Which is why I feel the need to respond to his article in the Guardian Review on Friday announcing his latest novel and using the occasion to vent on the state of play in the publishing industry. In the article, Franzen reveals the roots of his writerly motivations - his anger as a young man at his perceptions of the failures of popular culture, bad headlines and typos in newspapers over breakfast in his apartment in Somerville as metaphors for a general failure of realization. As time went on, sustaining a career as a novelist necessarily meant letting go of some of his anger at modernity and its shoddy status quo, and starting to enjoy a more placid, less emotional breakfast, presumably. But now, writes Franzen, he is poised to take up his lance again and ride Quijote-like to face the enemy of humanity and all that it holds dear, which he has identified as Amazon head Jeff Bezos.
My contention is that Franzen is essentially a grump complaining about the fact that the rug is being pulled out from under his comfortable and well-established feet, willfully ignoring the complicity of mainstream publishing in its own demise.
Point one: Franzen doesn't like the rise of ebooks and social media and the fact that writers as a class are having to take their acts on the road, so to speak, in search of readers. Okay, it would be nice to not have to do that, but it's not necessarily a bad thing to have to work to make contact with an audience beyond the boundaries of the page.
Point two: Franzen decries the Amazon customer reviews as amateurish and prone to being falsified. Yeah, like newspaper reviews are not both of these as well. Again, Franzen's perspective is not in touch with reality, although he himself admits as much in the closing paragraphs of his article when he says that "I have a brief tenure on Earth, bracketed by infinities of nothingness, and during the first part of this tenure I form an attachment to a particular set of human values that are shaped inevitably by my social circumstances."
His own sheltered social circumstances are that of an incredibly fortunate, incredibly successful writer and of course any change to the status quo will be perceived as a massive threat to his well-being.
I have no illusions that the changes wrought by Bezos on the publishing industry herald a new golden age for the written word. In fact, I share Franzen's frustration with the shoddy nature of most books, the sheer glut of crappy entertainment in the form of genre fiction. But who are we to judge how people seek escape and solace?

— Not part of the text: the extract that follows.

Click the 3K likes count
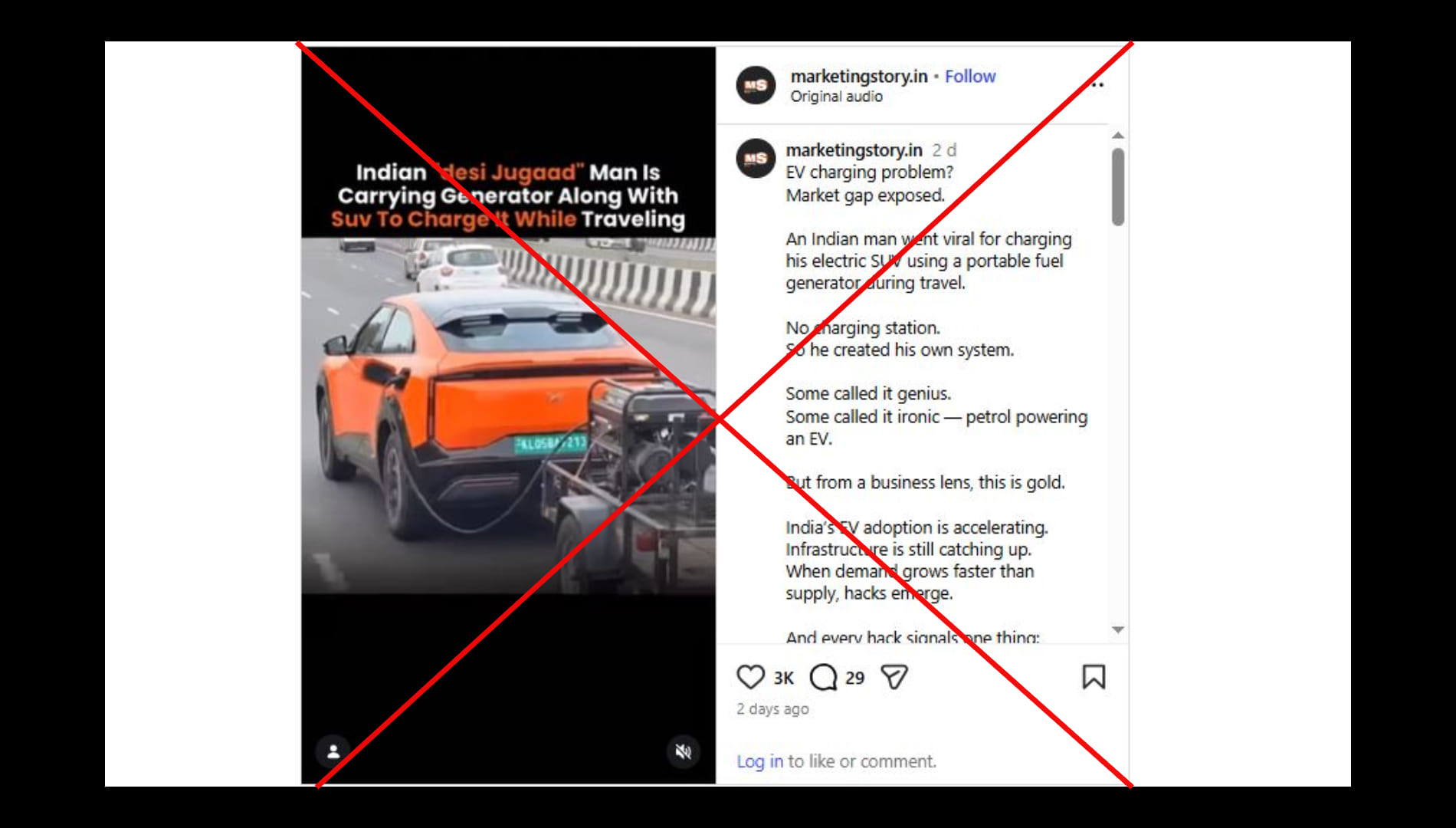Viewport: 1456px width, 828px height. tap(783, 678)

Serious writers who are persistent will eventually find an audience, even if many if not most will never be remunerated for their work. And hasn't it always been this way.
It is absolutely disingenuous for someone of Franzen's status to not recognize the enormity of his good fortune and the potential benefits of widening the appeal of books to a mass audience as opposed to an elite who then trickle their tastes to the masses via an entirely coopted reviewing/book-marketing industry -- the aesthetic equivalent of trickle down economics.